(Stored data entries)

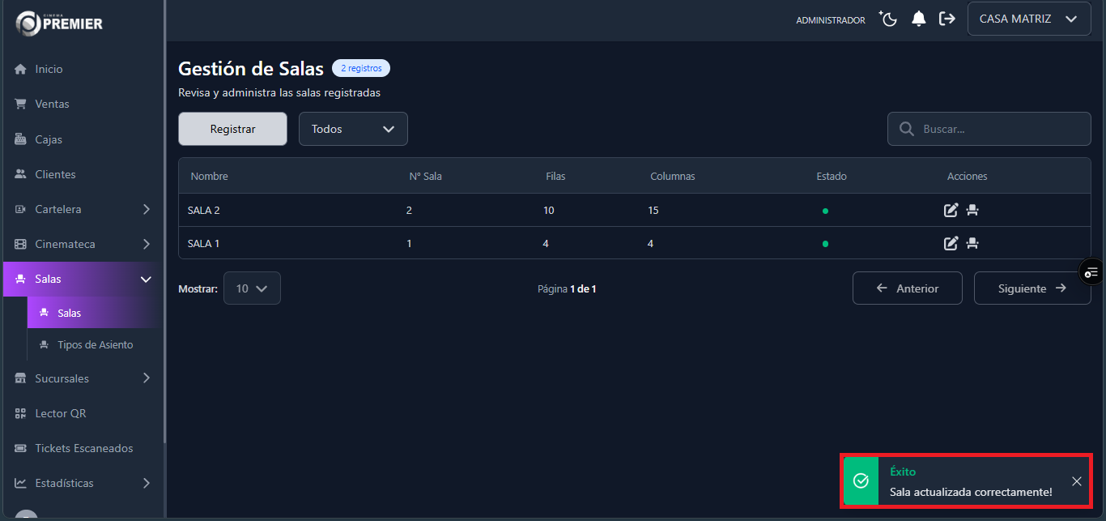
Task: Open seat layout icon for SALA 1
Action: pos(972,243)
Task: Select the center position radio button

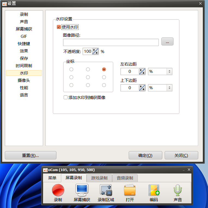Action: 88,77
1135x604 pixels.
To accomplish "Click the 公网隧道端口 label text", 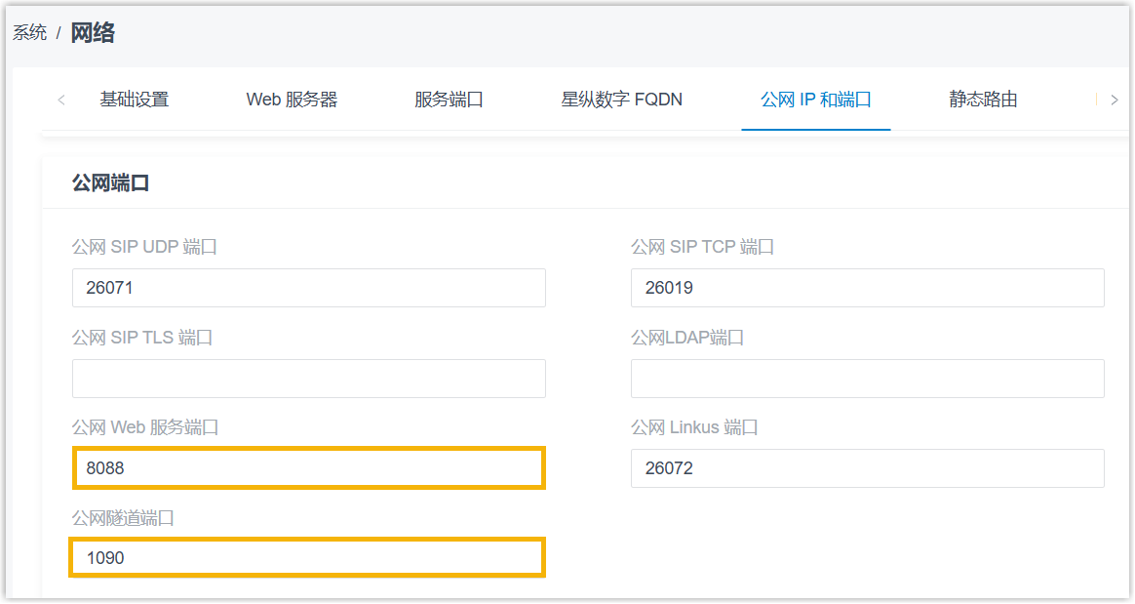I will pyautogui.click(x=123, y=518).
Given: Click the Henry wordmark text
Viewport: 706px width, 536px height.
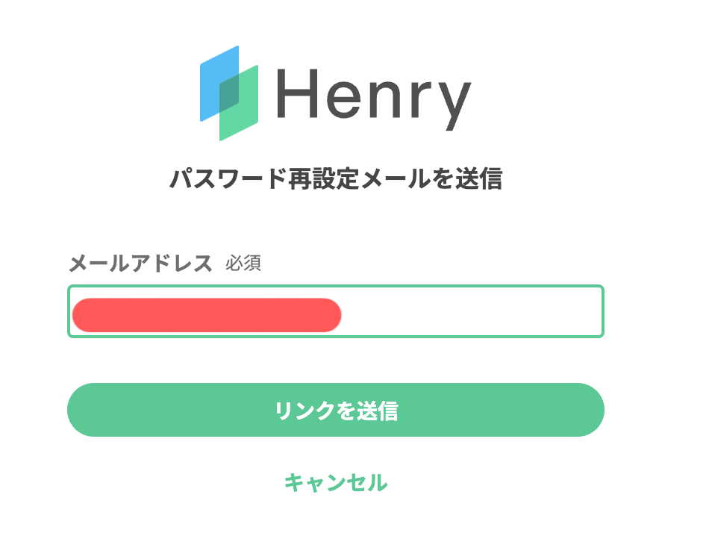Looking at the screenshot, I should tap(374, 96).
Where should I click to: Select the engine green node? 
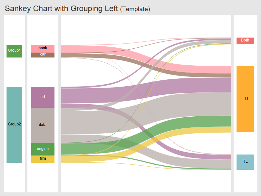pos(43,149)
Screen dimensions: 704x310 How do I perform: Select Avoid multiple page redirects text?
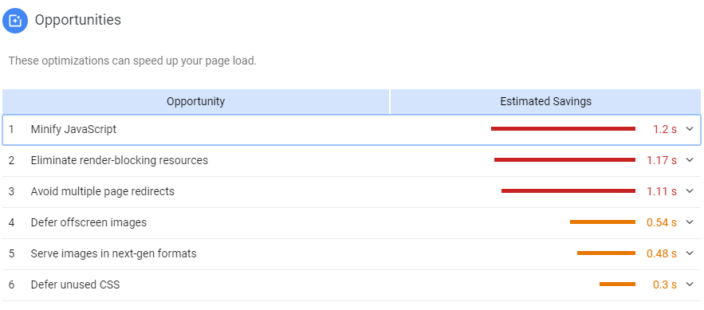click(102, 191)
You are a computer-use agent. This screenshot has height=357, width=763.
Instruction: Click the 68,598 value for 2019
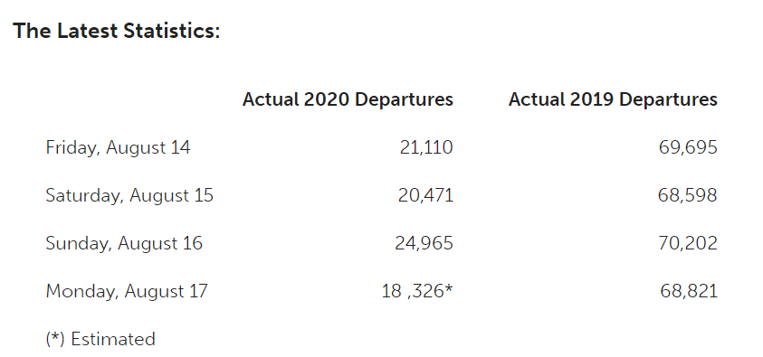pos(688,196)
==
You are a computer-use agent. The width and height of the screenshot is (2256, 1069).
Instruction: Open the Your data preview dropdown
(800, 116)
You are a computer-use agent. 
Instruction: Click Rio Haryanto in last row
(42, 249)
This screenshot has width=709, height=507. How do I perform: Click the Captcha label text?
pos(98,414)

● **EXERCISE AIM**
Copy down each line in the entries that has the word "agent".

● **ANSWER TO THIS TASK**
You are a computer-use agent. This screenshot has height=357, width=763.
You are a computer-use agent. The width and height of the screenshot is (2256, 1069).
You are a computer-use agent. 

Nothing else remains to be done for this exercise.